Kevin Czaplinski - US grants

The proposed research project aims to identify the putative additional factors required for the export of U snRNAs from the nucleus. Understanding the processes of nucleocytoplasmic transport are of central importance to the control of gene expression in eukaryotes, and understanding this process may provide new targets for treatment of disease. Viral infections which require entry of the virion into the nucleus, or export of viral products from the nucleus could be envisioned to provide a means to block production of crucial viral components, thus preventing harmful viral infections. The current data regarding U snRNA export suggests the presence of at least one additional factor for U snRNA export which may be regulated at the level of nucleocytoplasmic transport. By a combination of in vivo microinjection of Xenopus oocytes, and in vitro biochemistry, the experiments designed in this research proposal will uncover additional factors required for reconstitution of U snRNA export from Xenopus oocytes which have been compromised in this cellular process. Once identified the role this factor plays in the export of U snRNA and other RNAs will be characterized in Xenopus and other organisms.

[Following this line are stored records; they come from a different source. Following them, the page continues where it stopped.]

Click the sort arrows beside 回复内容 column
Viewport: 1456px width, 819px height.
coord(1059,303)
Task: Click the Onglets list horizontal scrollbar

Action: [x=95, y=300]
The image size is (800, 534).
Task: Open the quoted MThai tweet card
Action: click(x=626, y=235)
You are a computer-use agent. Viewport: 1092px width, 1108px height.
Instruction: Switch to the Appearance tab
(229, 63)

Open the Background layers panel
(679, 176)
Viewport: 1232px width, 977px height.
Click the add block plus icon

Cellular signals in the nervous system create a large demand for new proteins at synapses far from the cell body. Neurons interpret these signals and increase protein synthesis (translation) near the synapses in axons and dendrites. This translation localized to axons and dendrites supports proper nervous system development and repair as well as basic brain functions including learning, memory. Importantly, the specific proteins that are synthesized locally in dendrites and axons is specified by mRNA sequences that specify trafficking to these distinct locations. Despite this key relationship of mRNA trafficking to brain function, many fundamental principles of how mRNA trafficking occurs and is regulated are unknown. Studies of mRNA trafficking within the cytoplasm pose unique challenges and require single cell, even single molecule analysis in real time in living cells. This project develops an accessible single molecule assay with a well-documented mRNA as a paradigm that can be applied to training of graduate, undergraduate and high school students. Using these assays the investigators will correlate changes in mRNA movement that occur after interference with cis-acting sequences or trans-acting factors that affect the trafficking of this mRNA in growing neurons. These results will uncover the basis for how mRNA traffics to sites of translation.

The integration of the research with the training of the next generation of scientists is important to the broader impact of this proposal. This project will fundamentally advance our understanding of neuronal cell biology while at the same time train the highest quality scientist/educators for this area of research that is so important to the future scientific efforts of the country.